Gavin and his team are to be highly commended – but they shouldn’t have to do this. The world’s leaders should hang their heads in shame at what they are allowing to happen.
Ron Taylor says
This is a great post, very helpful. It pulls together and clarifies all the little bits and pieces that have been drifting through the media. It could not be more obvious that a highly sophisticated disinformation campaign is underway.
Ray Ladbury says
Chris Rhetts @122, The third point was a bonus. I was having a 3 for 2 sale last night!
Sou says
@141 Ray Ladbury, ClimateProgress as I understand it is saying to the press that the heavy snowfalls are not inconsistent with climate change. The warmer temps can result in higher moisture content and heavier precipitation.
Make of it what you will, but it makes sense to me.
Ray Ladbury says
Ian Rae says, “An odd defence for an organization who claims to have “experts” who “review” its statements.”
Uh, Ian, who ought to know better how much of their country is under Sea level than the Dutch Gov’t?

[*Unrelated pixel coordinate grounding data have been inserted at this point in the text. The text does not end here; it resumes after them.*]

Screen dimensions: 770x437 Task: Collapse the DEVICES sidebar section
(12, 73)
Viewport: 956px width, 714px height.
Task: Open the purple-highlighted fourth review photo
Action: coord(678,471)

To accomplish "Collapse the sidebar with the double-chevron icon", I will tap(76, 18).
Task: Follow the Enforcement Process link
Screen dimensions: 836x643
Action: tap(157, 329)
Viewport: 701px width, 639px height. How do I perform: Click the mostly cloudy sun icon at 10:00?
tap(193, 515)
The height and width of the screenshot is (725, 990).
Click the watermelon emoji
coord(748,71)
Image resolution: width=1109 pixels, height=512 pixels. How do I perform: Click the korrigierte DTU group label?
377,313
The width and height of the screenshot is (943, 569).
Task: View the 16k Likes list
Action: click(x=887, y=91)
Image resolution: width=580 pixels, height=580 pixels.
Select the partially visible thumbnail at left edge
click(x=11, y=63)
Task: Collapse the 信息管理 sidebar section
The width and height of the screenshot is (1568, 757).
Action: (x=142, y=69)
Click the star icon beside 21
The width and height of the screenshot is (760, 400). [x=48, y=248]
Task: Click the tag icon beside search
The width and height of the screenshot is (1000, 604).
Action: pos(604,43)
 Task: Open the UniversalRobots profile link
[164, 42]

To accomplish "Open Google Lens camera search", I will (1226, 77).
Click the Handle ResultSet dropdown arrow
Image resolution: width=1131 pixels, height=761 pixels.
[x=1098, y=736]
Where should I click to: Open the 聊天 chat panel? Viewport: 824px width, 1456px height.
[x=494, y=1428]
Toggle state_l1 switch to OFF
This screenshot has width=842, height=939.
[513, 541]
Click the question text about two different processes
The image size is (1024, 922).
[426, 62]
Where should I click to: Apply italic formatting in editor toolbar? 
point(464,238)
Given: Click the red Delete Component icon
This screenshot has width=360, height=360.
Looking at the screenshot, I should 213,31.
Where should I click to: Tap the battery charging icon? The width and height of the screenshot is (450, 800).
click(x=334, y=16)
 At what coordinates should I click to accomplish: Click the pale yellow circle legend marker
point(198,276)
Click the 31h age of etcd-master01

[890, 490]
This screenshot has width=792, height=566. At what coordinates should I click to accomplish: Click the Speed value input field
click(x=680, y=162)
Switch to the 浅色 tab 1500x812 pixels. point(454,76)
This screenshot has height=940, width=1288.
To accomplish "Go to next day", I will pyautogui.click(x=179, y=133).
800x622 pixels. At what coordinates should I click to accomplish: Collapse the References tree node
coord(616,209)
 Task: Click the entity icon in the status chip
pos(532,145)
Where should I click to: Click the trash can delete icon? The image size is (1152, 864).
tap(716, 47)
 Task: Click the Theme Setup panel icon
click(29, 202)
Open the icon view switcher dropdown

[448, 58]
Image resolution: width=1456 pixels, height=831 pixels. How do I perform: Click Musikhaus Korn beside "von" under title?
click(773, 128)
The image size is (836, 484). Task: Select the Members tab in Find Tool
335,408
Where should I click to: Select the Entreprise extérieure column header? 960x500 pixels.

Did you miss the point about the IPCC having limited staff? Well let me reiterate: The IPCC has limited staff. Got it, now?
Ray Ladbury says
Steve says “There is room for scientific skepticism about feedbacks, sensitivity, and ocean-atmosphere interactions.”
Great, where’s your climate model with sensitivity less than 2 degrees per doubling. Such a beast would be very interesting and no such model exists yet. If you can come up with one that actually looks like Earth, you’ll get on Oprah!
And pray, how are you going to tackle a dozen different separate lines of evidence that all favor a sensitivity of 3 degrees per doubling and precude a sensitivity below 2. I look forward to your paper on why everyone else is wrong. Where will you be publishing? Science? Nature? Energy & Environment?
Ray Ladbury says
William@56,
Your estimate of CO2 sensitivity utterly neglects feedbacks. There are many analyses showing via at least a dozen independent lines of evidence that CO2 sensitivity is likely 3 degrees per doubling and cannot be below 2 degrees per doubling (95% CL).
http://agwobserver.wordpress.com/2009/11/05/papers-on-climate-sensitivity-estimates/
Go learn the real science. Then come back and we can tell why Schwartz is wrong.